Because of the current higher [ph] for longer rate environment that we’re in, we continue to be mindful of the interest burden on both our existing portfolio companies as well as new borrowers. In response to the current dynamic, we have remained conservative and disciplined in how we structure new transactions. We are focused on interest coverage ratios, which are putting downward pressure on the amount of cash paid leverage that borrowers can support.
And while this dynamic persists, we continue to execute on attractive transactions with lower leverage and more equity in the capital structure. To the extent that rates come down sooner than expected, the new deals we’re underwriting in this environment will look even better with relatively lower leverage and increasing interest coverage ratios. Against this market backdrop, we are pleased to report that NCDL completed a record quarter as we saw investment activity continue to pick up in the fourth quarter relative to the first half of 2023.
Our volume more than doubled year-over-year to $254 million in par amount of new originations across 22 investments this quarter from the $110 million that we invested in the fourth quarter of 2022. And as I discussed, we continue to benefit from the incumbency in our portfolio, which is driving a meaningful amount of deal flow. The increased level of investment activity that we saw during the quarter was driven by continued strength in private equity M&A as our sponsor relationships were incredibly active during the quarter and we remain well positioned to fulfill the demand that we’re seeing from our private equity sponsor clients.

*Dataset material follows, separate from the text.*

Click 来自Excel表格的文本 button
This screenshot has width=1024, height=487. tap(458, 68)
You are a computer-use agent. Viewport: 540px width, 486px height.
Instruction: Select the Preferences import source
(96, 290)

In terms of asset selection and mix, we ended the year with a portfolio that was still heavily weighted towards senior loans, which represented 87% of the portfolio. 2% of the portfolio at fair value was in equity co-investments and the balance in junior debt. This mix was largely unchanged from the prior quarter. Given the proceeds that we generated from our final capital call as well as the IPO, we expect to invest more readily into senior loans initially, which could result in a modest increase in the allocation to senior loans in the portfolio.
However, over the medium to long-term, we expect that roughly 85% to 90% of our portfolio will continue to be allocated to senior loans with the balance in junior debt and equity co-investments with equity staying in the single-digit percentage range. The equity co-investments that we make alongside our private equity sponsor relationships remain an attractive upside attractive upside opportunity for shareholders as we realize on these investments from time-to-time and generate gains that we can then distribute in the form of incremental special dividends.

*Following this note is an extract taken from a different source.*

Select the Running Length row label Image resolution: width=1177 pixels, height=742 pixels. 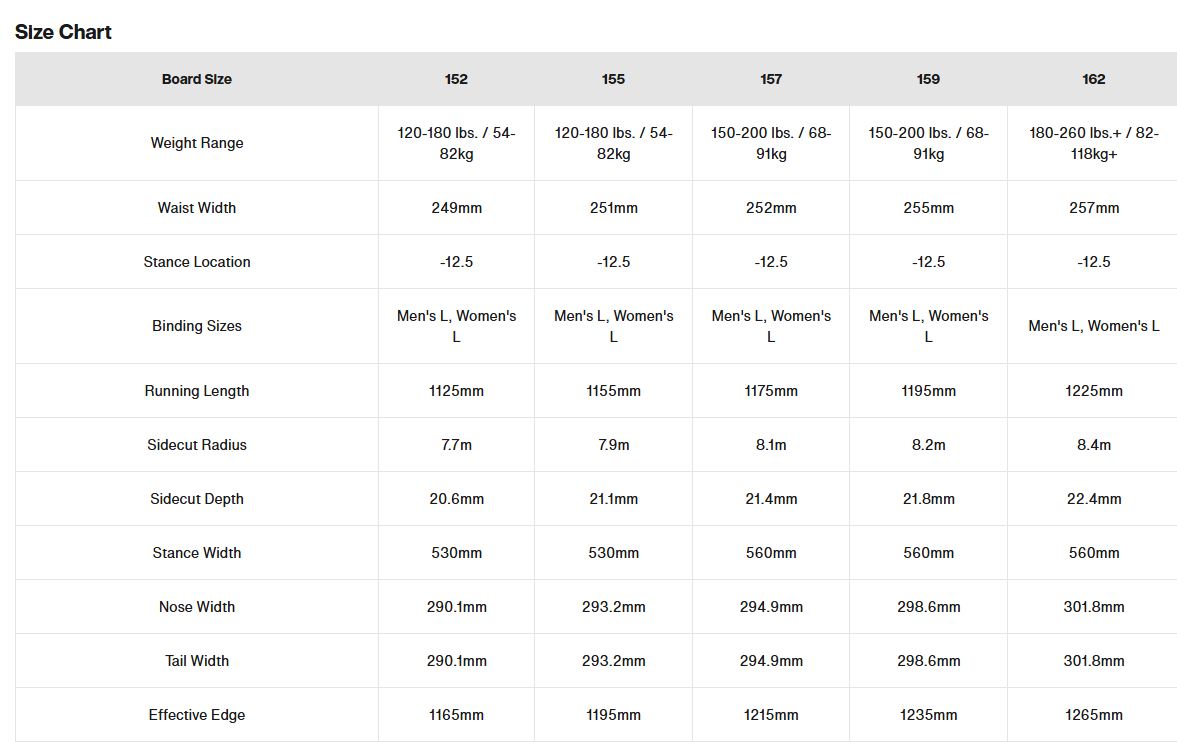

Lastly, we remain committed to maintaining high levels of diversification by industry exposure, avoiding highly cyclical industries and focusing on businesses that generate free cash flow. In terms of the credit quality of the portfolio, our weighted average internal risk rating improved quarter-over-quarter from 4.2 to 4.1 as we originated a large number of new transactions, we start out with 4.0 on our 10 point risk rating scale. The percentage of the portfolio on our watchlist, which we define as assets with a numerical risk rating of 6 or worse grew slightly to 4.2% of the portfolio fair value from 3.6% as we downgraded two investments to the watchlist during the quarter. Despite this modest increase in watchlist exposure, the portfolio remains in very good shape with our watchlist percentage at a historically low level and no assets on non-accrual.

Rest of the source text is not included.